[Records — start]
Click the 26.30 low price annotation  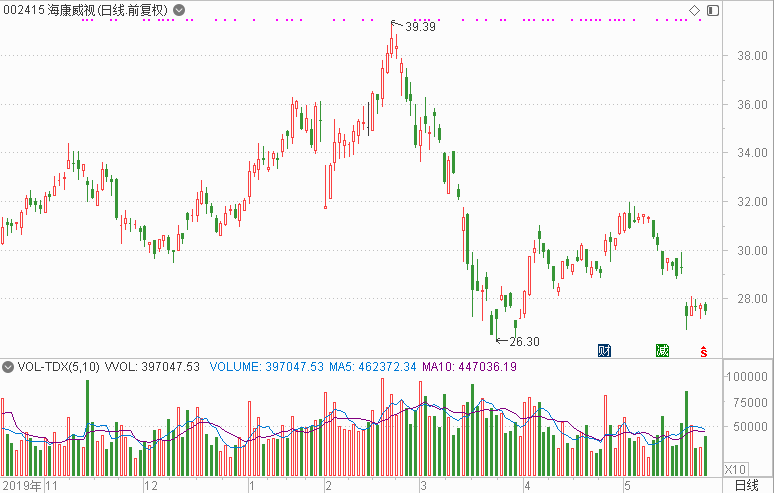pyautogui.click(x=524, y=341)
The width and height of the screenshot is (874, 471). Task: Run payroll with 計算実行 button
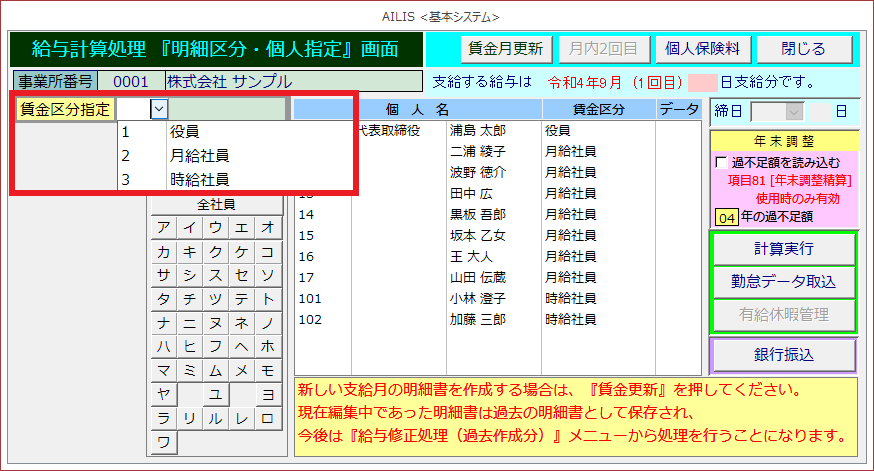783,248
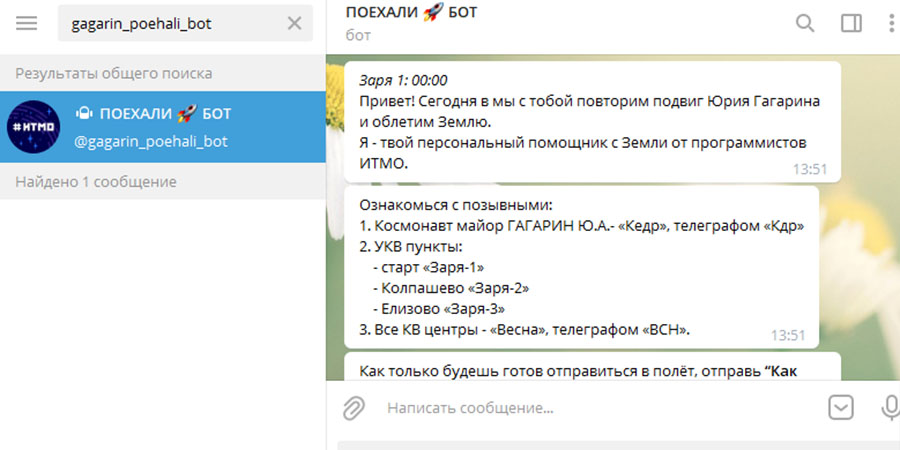Search within this chat

[x=805, y=23]
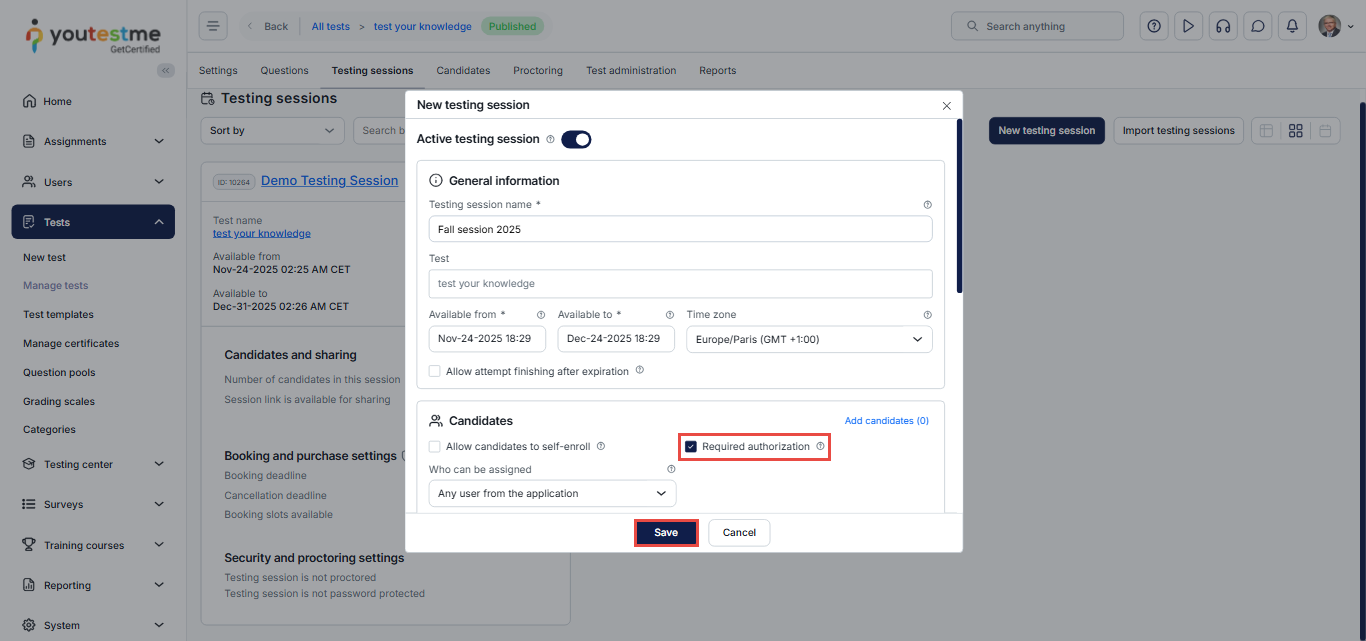The width and height of the screenshot is (1366, 641).
Task: Click the help question mark icon in header
Action: [x=1154, y=26]
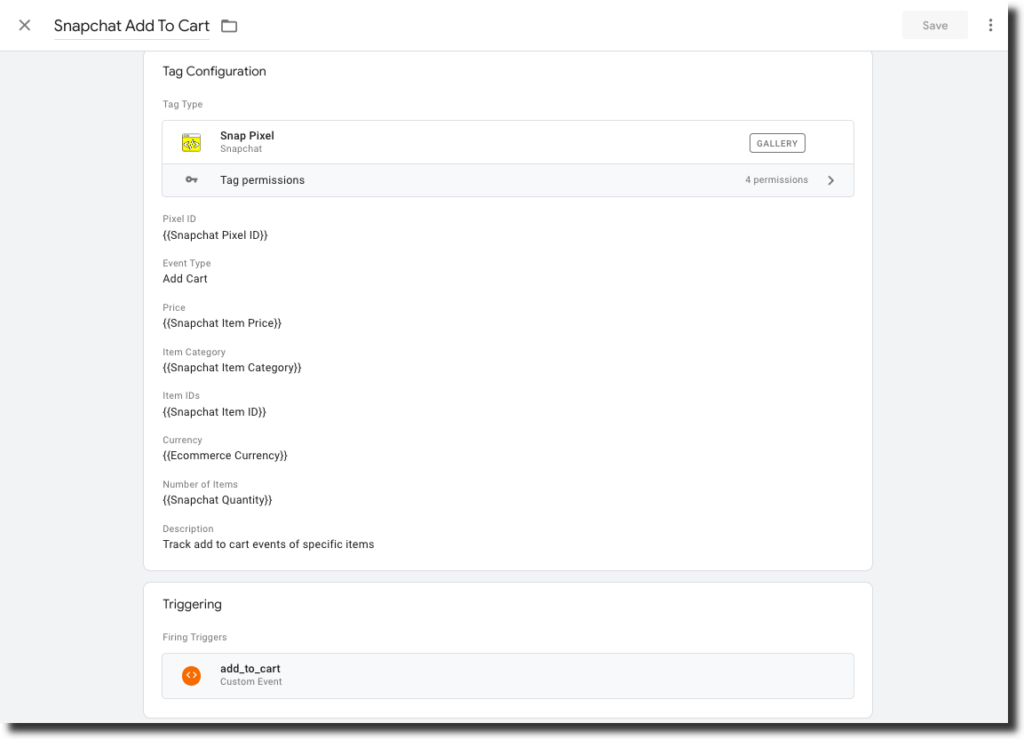Click the folder icon beside tag name

click(x=229, y=26)
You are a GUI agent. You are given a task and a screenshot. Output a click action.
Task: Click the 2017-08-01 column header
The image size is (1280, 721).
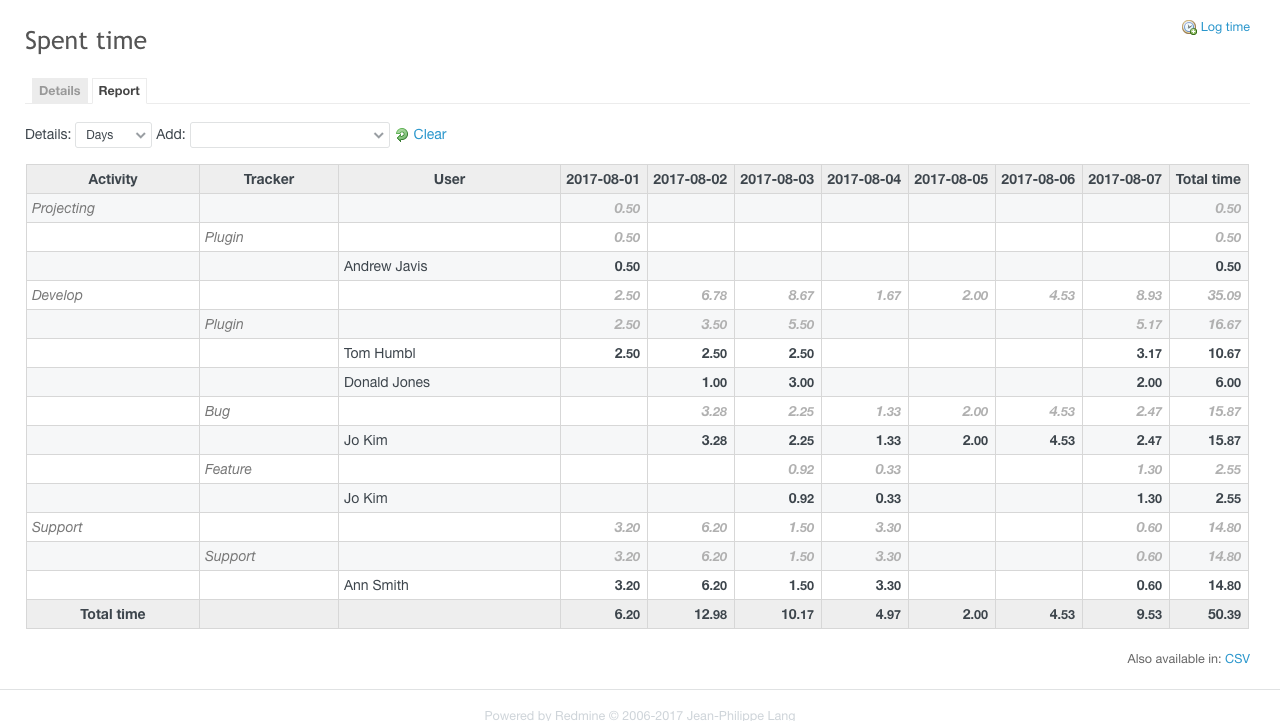point(603,179)
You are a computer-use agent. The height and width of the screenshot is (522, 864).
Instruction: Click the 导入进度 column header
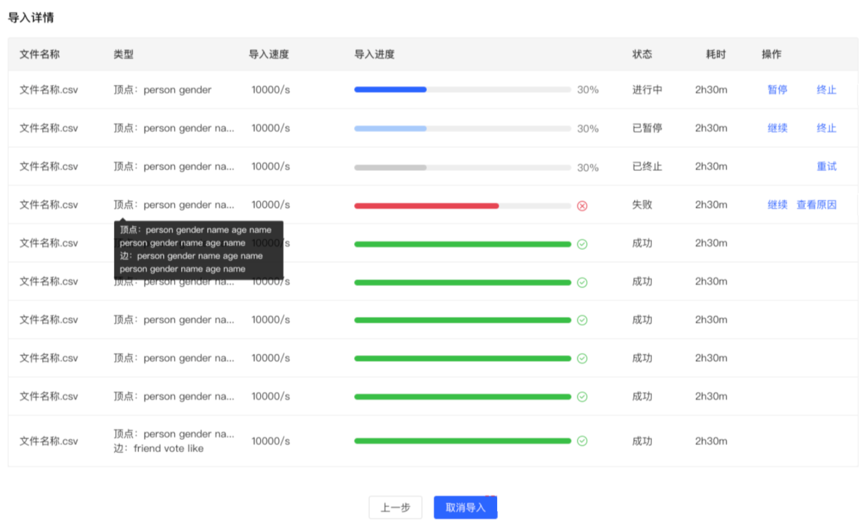pos(374,54)
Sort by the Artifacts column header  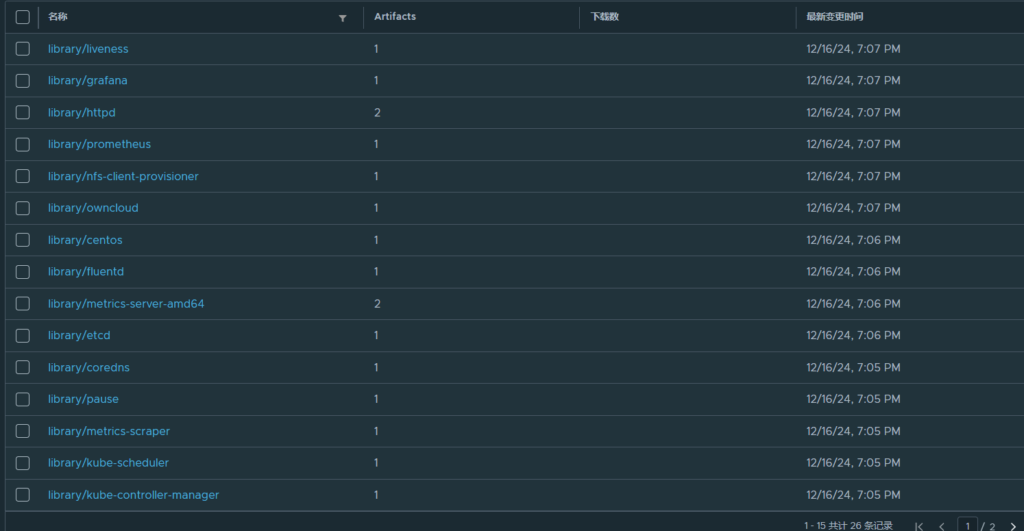(395, 17)
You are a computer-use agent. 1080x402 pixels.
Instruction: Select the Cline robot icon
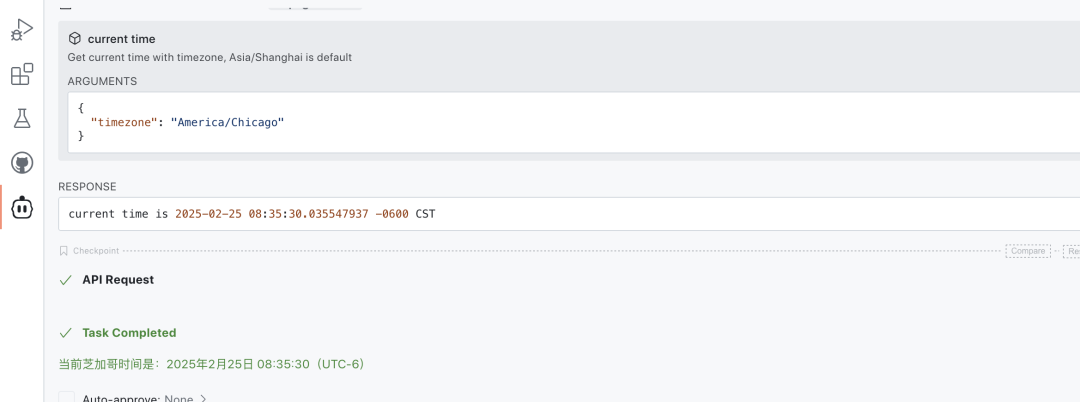(x=21, y=207)
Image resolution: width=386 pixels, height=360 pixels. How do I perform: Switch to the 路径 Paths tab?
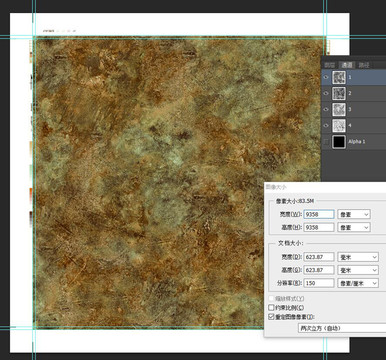(364, 65)
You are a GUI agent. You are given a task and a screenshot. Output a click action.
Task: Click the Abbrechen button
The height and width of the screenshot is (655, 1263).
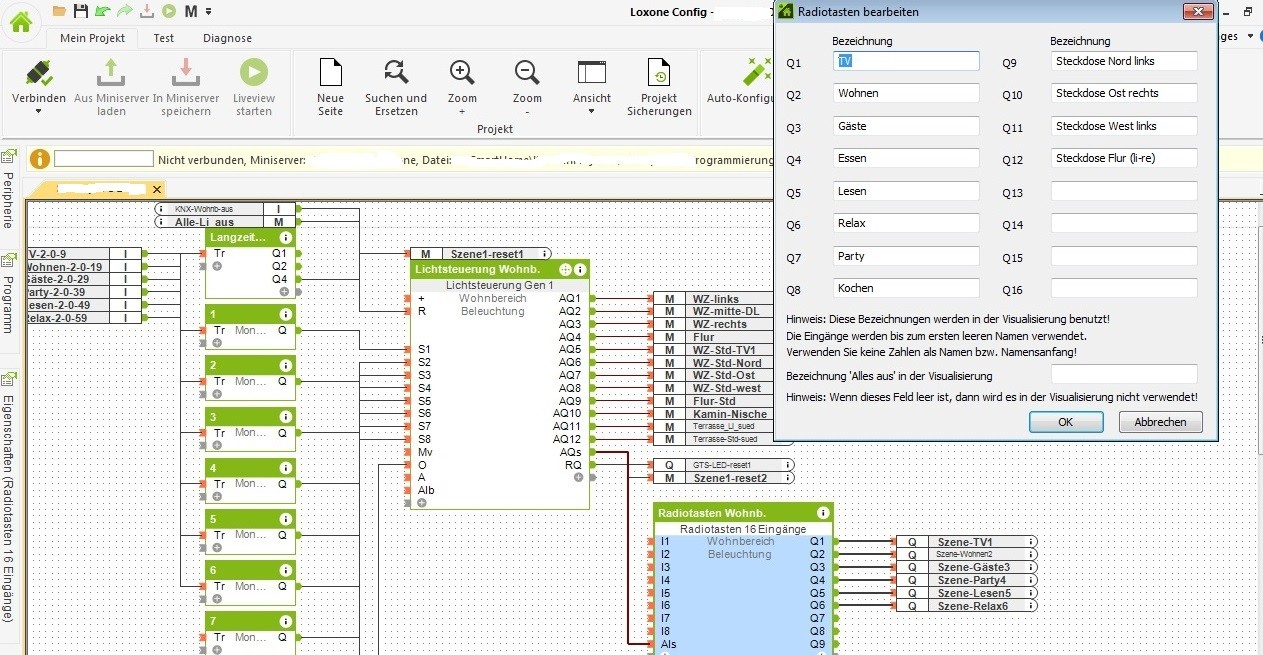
[Records — finish]
→ **Your instructions**
Please copy, exactly and only, the lines of the listing that run from the one holding "Image resolution: width=386" through its last line, and exclude pictures.

→ **Exercise solution**
Image resolution: width=386 pixels, height=360 pixels. How do I perform: Switch to the 路径 Paths tab?
(364, 65)
You are a GUI agent. You are given a task and a screenshot. Output a click action.
Task: Click the Abbrechen button
The height and width of the screenshot is (655, 1263).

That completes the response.